## Work to be completed
In the data below, find the line containing "This screenshot has height=695, width=1236.", then set down that line and every later line up to and including the line containing "Image resolution: width=1498", exactly.

## Data section
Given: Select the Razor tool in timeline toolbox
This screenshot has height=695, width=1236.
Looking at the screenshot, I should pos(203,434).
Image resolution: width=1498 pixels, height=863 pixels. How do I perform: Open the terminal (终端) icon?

...

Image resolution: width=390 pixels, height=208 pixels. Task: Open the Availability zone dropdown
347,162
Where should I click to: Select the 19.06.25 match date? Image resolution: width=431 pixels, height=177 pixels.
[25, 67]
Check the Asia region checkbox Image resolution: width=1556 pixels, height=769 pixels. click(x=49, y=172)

## Answer to this exercise
This screenshot has height=695, width=1236.
Looking at the screenshot, I should pos(203,434).
Image resolution: width=1498 pixels, height=863 pixels. How do I perform: Open the terminal (终端) icon?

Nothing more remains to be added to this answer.